#### SUPPLIED RECORDS

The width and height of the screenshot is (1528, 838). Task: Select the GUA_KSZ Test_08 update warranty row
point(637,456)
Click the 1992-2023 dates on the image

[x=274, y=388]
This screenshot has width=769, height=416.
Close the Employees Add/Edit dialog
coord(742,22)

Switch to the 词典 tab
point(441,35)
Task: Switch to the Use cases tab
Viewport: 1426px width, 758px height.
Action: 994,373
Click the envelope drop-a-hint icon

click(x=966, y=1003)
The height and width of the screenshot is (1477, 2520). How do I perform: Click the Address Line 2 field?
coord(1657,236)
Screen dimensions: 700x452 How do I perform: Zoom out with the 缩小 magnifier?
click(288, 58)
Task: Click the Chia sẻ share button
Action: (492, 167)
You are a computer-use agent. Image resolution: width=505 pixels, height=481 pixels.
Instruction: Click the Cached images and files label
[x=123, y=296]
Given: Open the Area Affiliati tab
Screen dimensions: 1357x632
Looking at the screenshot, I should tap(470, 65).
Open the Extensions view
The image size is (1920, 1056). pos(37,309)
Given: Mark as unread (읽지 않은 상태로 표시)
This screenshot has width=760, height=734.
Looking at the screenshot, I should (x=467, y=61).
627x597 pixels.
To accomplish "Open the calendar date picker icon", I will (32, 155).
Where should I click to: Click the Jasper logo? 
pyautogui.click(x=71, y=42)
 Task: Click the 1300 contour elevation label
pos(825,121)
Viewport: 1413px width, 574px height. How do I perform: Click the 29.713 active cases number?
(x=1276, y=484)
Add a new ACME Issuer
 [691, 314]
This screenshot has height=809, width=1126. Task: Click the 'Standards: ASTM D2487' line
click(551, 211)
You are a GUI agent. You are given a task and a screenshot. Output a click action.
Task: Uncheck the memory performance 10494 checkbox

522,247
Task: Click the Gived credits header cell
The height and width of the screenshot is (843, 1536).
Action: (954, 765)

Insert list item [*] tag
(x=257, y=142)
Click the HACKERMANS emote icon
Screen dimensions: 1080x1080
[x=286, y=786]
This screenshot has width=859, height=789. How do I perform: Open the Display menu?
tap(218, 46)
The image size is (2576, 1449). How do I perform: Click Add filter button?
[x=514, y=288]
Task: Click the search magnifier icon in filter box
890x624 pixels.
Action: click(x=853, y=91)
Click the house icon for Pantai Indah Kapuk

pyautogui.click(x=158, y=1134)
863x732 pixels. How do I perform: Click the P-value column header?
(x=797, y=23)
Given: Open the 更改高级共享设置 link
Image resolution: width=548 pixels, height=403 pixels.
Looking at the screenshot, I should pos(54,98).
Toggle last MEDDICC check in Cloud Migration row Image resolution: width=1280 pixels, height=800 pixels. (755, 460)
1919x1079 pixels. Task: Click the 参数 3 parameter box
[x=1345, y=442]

########

**EXERCISE**
Your task is to copy every record exactly.

**TASK RESULT**
The width and height of the screenshot is (1528, 838). Task: Select the GUA_KSZ Test_08 update warranty row
point(637,456)
Click the 1992-2023 dates on the image

[x=274, y=388]
This screenshot has width=769, height=416.
Close the Employees Add/Edit dialog
coord(742,22)

Switch to the 词典 tab
point(441,35)
Task: Switch to the Use cases tab
Viewport: 1426px width, 758px height.
Action: 994,373
Click the envelope drop-a-hint icon

click(x=966, y=1003)
The height and width of the screenshot is (1477, 2520). How do I perform: Click the Address Line 2 field?
coord(1657,236)
Screen dimensions: 700x452 How do I perform: Zoom out with the 缩小 magnifier?
click(288, 58)
Task: Click the Chia sẻ share button
Action: (492, 167)
You are a computer-use agent. Image resolution: width=505 pixels, height=481 pixels.
Instruction: Click the Cached images and files label
[x=123, y=296]
Given: Open the Area Affiliati tab
Screen dimensions: 1357x632
Looking at the screenshot, I should tap(470, 65).
Open the Extensions view
The image size is (1920, 1056). pos(37,309)
Given: Mark as unread (읽지 않은 상태로 표시)
This screenshot has width=760, height=734.
Looking at the screenshot, I should (x=467, y=61).
627x597 pixels.
To accomplish "Open the calendar date picker icon", I will (32, 155).
Where should I click to: Click the Jasper logo? 
pyautogui.click(x=71, y=42)
 Task: Click the 1300 contour elevation label
pos(825,121)
Viewport: 1413px width, 574px height. How do I perform: Click the 29.713 active cases number?
(x=1276, y=484)
Add a new ACME Issuer
 [691, 314]
This screenshot has height=809, width=1126. Task: Click the 'Standards: ASTM D2487' line
click(551, 211)
You are a GUI agent. You are given a task and a screenshot. Output a click action.
Task: Uncheck the memory performance 10494 checkbox

522,247
Task: Click the Gived credits header cell
The height and width of the screenshot is (843, 1536).
Action: (954, 765)

Insert list item [*] tag
(x=257, y=142)
Click the HACKERMANS emote icon
Screen dimensions: 1080x1080
[x=286, y=786]
This screenshot has width=859, height=789. How do I perform: Open the Display menu?
tap(218, 46)
The image size is (2576, 1449). How do I perform: Click Add filter button?
[x=514, y=288]
Task: Click the search magnifier icon in filter box
890x624 pixels.
Action: click(x=853, y=91)
Click the house icon for Pantai Indah Kapuk

pyautogui.click(x=158, y=1134)
863x732 pixels. How do I perform: Click the P-value column header?
(x=797, y=23)
Given: Open the 更改高级共享设置 link
Image resolution: width=548 pixels, height=403 pixels.
Looking at the screenshot, I should pos(54,98).
Toggle last MEDDICC check in Cloud Migration row Image resolution: width=1280 pixels, height=800 pixels. (755, 460)
1919x1079 pixels. Task: Click the 参数 3 parameter box
[x=1345, y=442]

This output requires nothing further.